How to Gather Students

Have you ever been in a club that was trying to recruit new members? You may have had a party and invited other students to come check out your club, or you may have had a sign-up table at a student event. Gathering students to your ministry is like this. You want to meet students, let them know about your ministry, and get them involved. This can be really fun. You can be as creative as you want to be. Gathering lets you find a group of students who want to grow in Christ and reach others with His love and forgiveness. As long as you keep gathering new students into your ministry, it will continue to grow and reach more and more students for Christ.

There are four basic action steps that will be your guide as you seek to gather students: pray, meet students, share Christ, and then evaluate.

Pray

Your best preparation for gathering students is seeking God. Get some friends together and pray for direction for your gathering plans. Ask God to show you the best way to do it. Pray for students to come to Christ, specifically pray for students you know. Ask God to introduce you to students you would not normally have contact with and ones whom He has already made hungry for truth.

Data shown:

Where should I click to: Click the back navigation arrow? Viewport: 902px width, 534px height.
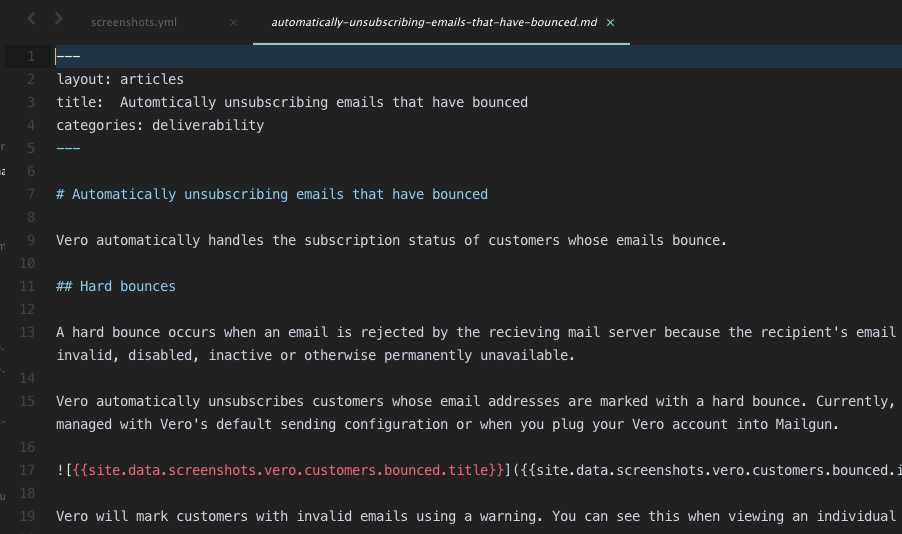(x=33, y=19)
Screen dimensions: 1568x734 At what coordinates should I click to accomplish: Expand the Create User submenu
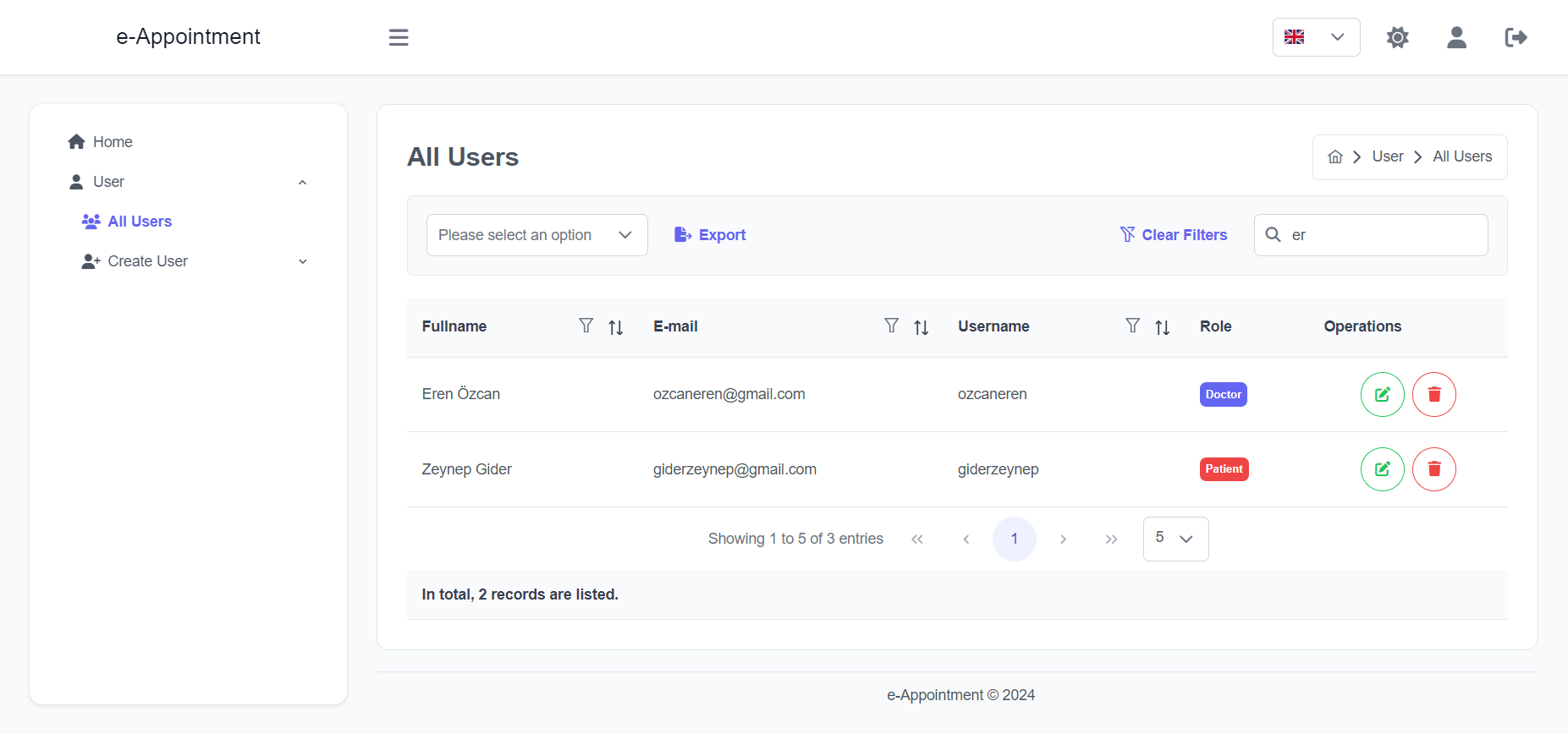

Tasks to perform:
a - Edit the text on gathering students by giving it again from "There are four" up to and including "hungry for truth.", with "gathering plans" replaced by "outreach plans".
b - Answer these questions from the text on gathering students:
(i) What two ways of recruiting club members does it mention?
(ii) What are the four basic action steps it lists?
(iii) What does it call the best preparation for gathering students?

Exercise responses:
a -
There are four basic action steps that will be your guide as you seek to gather students: pray, meet students, share Christ, and then evaluate.

Pray

Your best preparation for gathering students is seeking God. Get some friends together and pray for direction for your outreach plans. Ask God to show you the best way to do it. Pray for students to come to Christ, specifically pray for students you know. Ask God to introduce you to students you would not normally have contact with and ones whom He has already made hungry for truth.

b -
(i) Having a party and inviting other students to check out the club, or having a sign-up table at a student event.
(ii) Pray, meet students, share Christ, and evaluate.
(iii) Seeking God.